*What this task involves*. Within the records below, find each line that holds the string "computer", then copy it.

Pixel coordinate grounding data
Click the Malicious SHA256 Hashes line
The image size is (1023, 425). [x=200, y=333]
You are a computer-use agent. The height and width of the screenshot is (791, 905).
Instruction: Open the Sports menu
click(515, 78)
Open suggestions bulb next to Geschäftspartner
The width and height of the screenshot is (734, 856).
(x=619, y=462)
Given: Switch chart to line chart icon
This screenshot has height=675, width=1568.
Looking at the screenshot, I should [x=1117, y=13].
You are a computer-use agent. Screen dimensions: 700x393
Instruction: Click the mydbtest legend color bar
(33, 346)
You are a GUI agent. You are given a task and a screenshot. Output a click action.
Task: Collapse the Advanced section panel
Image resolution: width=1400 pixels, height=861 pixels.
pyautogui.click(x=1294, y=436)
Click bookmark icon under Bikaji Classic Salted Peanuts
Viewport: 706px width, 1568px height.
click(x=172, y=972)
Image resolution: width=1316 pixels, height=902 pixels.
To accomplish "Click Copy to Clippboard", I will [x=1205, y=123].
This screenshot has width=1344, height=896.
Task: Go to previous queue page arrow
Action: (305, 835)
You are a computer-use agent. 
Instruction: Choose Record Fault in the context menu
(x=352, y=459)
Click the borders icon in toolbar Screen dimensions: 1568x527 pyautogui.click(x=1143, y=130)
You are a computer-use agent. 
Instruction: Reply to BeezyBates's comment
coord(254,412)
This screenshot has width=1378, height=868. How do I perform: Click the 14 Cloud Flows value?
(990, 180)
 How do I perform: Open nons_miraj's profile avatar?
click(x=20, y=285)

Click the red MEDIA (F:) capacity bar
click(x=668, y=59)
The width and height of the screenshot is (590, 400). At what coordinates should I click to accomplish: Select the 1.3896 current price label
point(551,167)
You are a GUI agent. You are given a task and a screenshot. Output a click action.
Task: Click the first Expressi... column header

*Exercise response*.
You are a computer-use agent. The height and width of the screenshot is (791, 905).
You are a computer-use agent. Screen dimensions: 700x393
You are a computer-use agent. 
You are a computer-use agent. 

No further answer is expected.